▸ DATA FOR THIS EXERCISE

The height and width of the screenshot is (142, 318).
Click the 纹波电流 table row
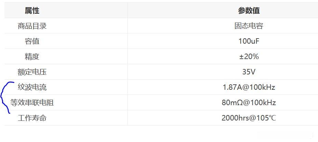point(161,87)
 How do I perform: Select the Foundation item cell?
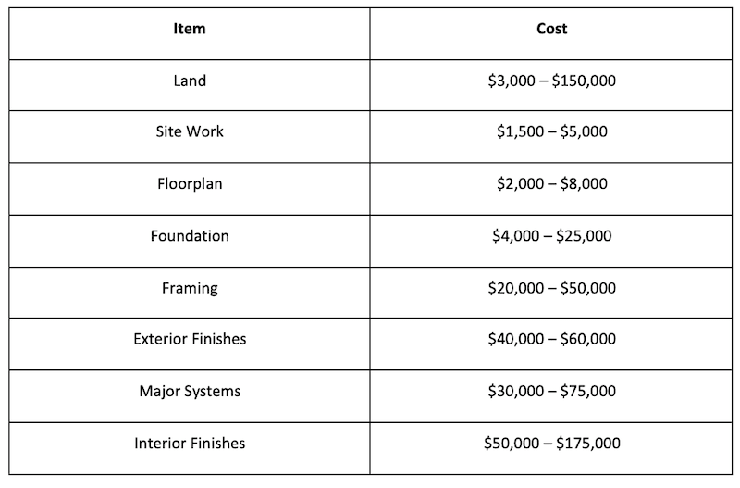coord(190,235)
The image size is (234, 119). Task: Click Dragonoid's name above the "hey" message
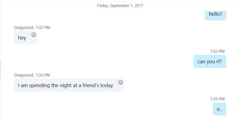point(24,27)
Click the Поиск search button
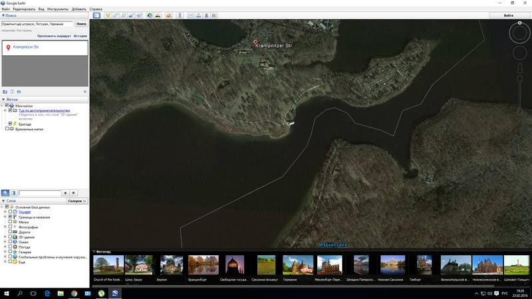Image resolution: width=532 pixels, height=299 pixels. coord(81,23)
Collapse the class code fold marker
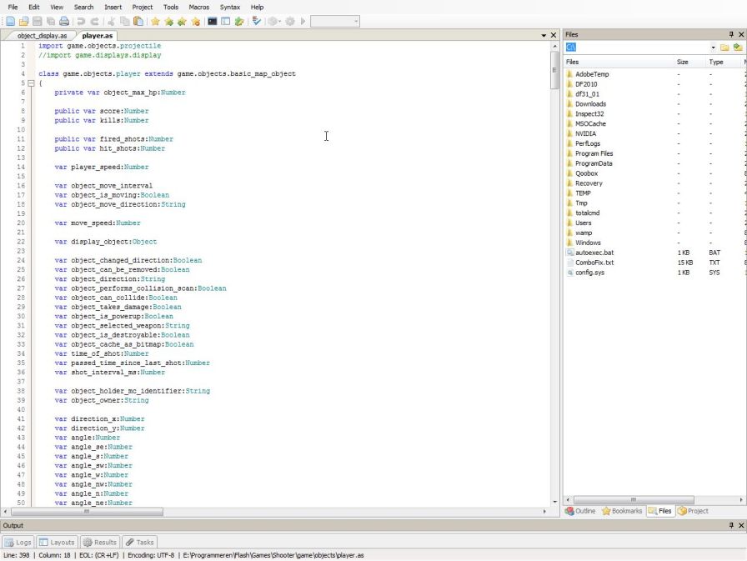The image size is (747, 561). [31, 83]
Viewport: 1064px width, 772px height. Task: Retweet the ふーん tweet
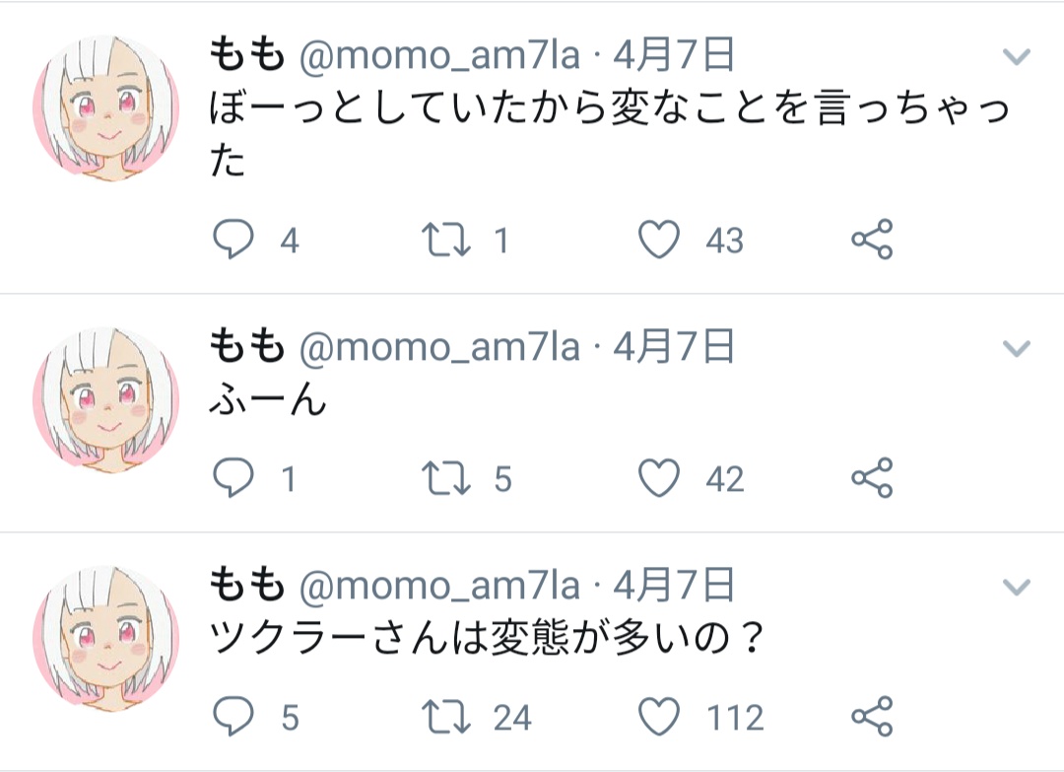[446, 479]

▸ WHAT NEEDS TO BE DONE
Every record above should reappear exactly, with the pictures gone.

▸ REPLY
The height and width of the screenshot is (142, 318).
Click the 纹波电流 table row
point(161,87)
 How do I perform: Select the Foundation item cell?
coord(190,235)
The image size is (234, 119). Task: Click Dragonoid's name above the "hey" message
point(24,27)
Click the Поиск search button
Image resolution: width=532 pixels, height=299 pixels. coord(81,23)
Collapse the class code fold marker
The image size is (747, 561). [31, 83]
Viewport: 1064px width, 772px height. Task: Retweet the ふーん tweet
[446, 479]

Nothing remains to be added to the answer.